The orbital data centers are meant to be in low Earth orbit. The problem is that the orbit is getting way too crowded.
In a research paper published in Science Direct, titled “An orbital house of cards: Frequent satellite close conjunctions,” a team of scientists tried to quantify the stress on the orbital environment.
They proposed “a new metric, CRASH Clock, that measures such stress in terms of the timescale for a possible catastrophic collision to occur if there are no satellite maneuvers or there is a severe loss in situational awareness.”
According to the paper, the CRASH Clock was at 164 days in 2018. But it reached 5.5 days in 2025, and their latest update puts it at 2.5 days in 2026.
Another thing to have in mind is Kessler Syndrome, named after Donald J. Kessler, who wrote a research paper in 1978 titled: “Collision frequency of artificial satellites: The creation of a debris belt.”
A simplified view of Kessler Syndrome is the idea that after a lot of stuff has been put into orbit, a single collision can trigger a chain reaction of collisions, slowly creating a debris belt. The debris belt would make low Earth orbit unusable for satellites.
It is important to note that the CRASH clock doesn’t estimate when the Kessler Syndrome could occur, and that the Kessler Syndrome chain reaction would not be a quick event, but might take decades.
SpaceX’s AI play is overpriced
SpaceX is renting its excess capacity to Anthropic and has recently signed a deal with Google (GOOGL).
While these deals might sound good for the company, they reveal a major problem it faces on the AI front. It doesn’t have enough users of its AI models. A similar problem is faced by Meta (META).
Meta has decided to also sell its excess capacity and is launching its cloud business, reported Reuters.
With so many companies acting as hyperscalers, the negative impact on profit margins is easy to forecast.
As if the selling capacity side of business likely having low profit margins isn’t enough, the software side of AI is even worse.
SpaceX lagging in the AI model race is a primary reason for the excess capacity, but it is also problematic that Chinese open-weight models are closing the gap, and GLM is gaining popularity.
As it is becoming more difficult to catch up, the question of whether such a business can be profitable remains open.
We can take a look at the frontrunner of AI models, the heart of the AI bubble, OpenAI.
Tech writer and prominent AI skeptic Ed Zitron recently published leaked audited financial statements from OpenAI, which were verified by the Financial Times. This leak revealed an increase in OpenAI’s net loss, from $5.09 billion in 2024 to $38.53 billion in 2025.
To make matters worse for AI model providers, the era of “tokenmaxxing” has ended. Or, to put it simply, many companies are capping their use of AI because it is too expensive.
This has led OpenAI to consider drastically lowering its prices, according to the Wall Street Journal.
We know from the S-1 that SpaceX is burning cash thanks to AI, and the question is, why should anyone think it will become profitable?
The number of incredible achievements needed for this to happen is simply too great.
This is also what Morningstar equity analyst Nicolas Owens thinks. He is very bearish on SpaceX, and he values the stock at $63 per share.

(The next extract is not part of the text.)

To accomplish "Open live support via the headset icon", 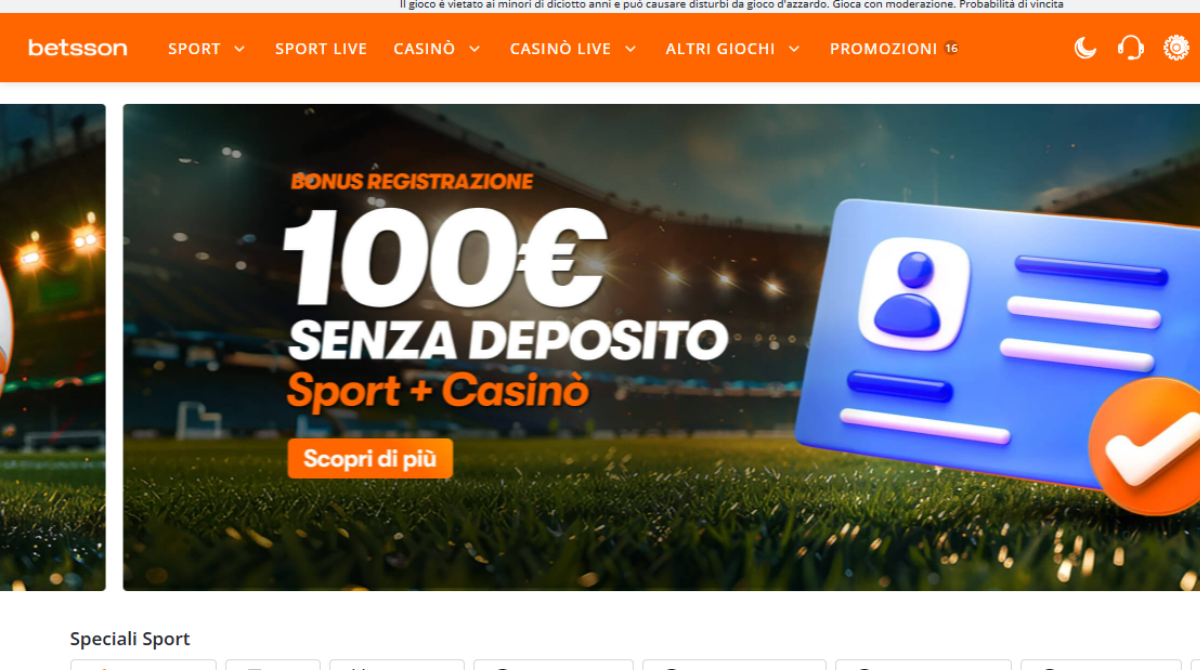I will coord(1131,48).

He believes the IPO price makes sense only in the most optimistic Moonshot scenario, implying the price assumes that scenario is very likely. The Moonshot scenario requires a rapidly reusable Starship and commercially competitive orbital data centers. He concludes that this outlook is very uncertain.

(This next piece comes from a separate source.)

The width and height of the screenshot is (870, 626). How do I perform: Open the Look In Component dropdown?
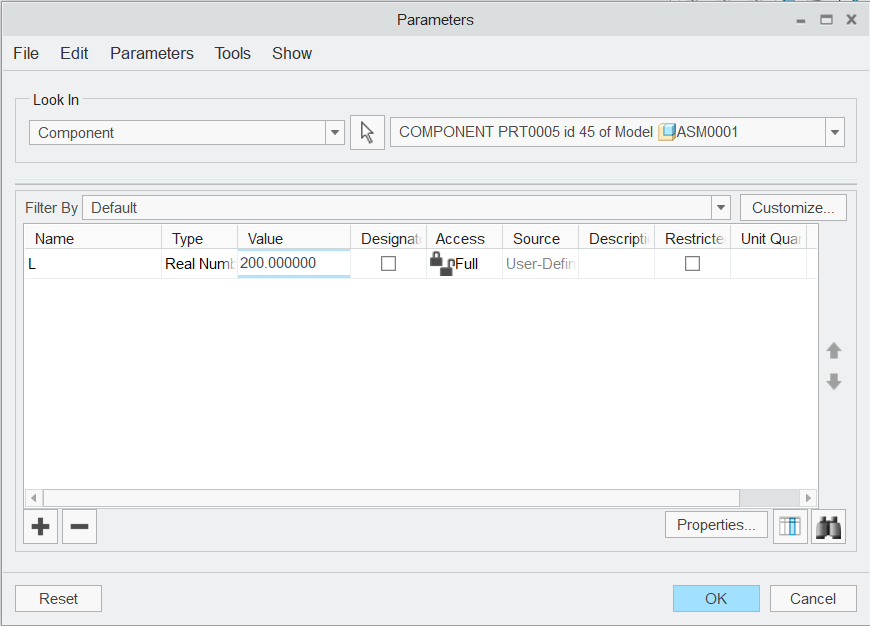click(334, 131)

Unrealistic valuations are typical bubble signals, and a strong signal has just been sent by major Wall Street banks, all giving high price targets for SpaceX.
We should end this with something that actually does make sense, and that is Reuters’ report, which says an increase in sales and trading will improve U.S. Wall Street bank earnings in the second quarter. The report notes that the increase in trading is partially boosted by the SpaceX IPO.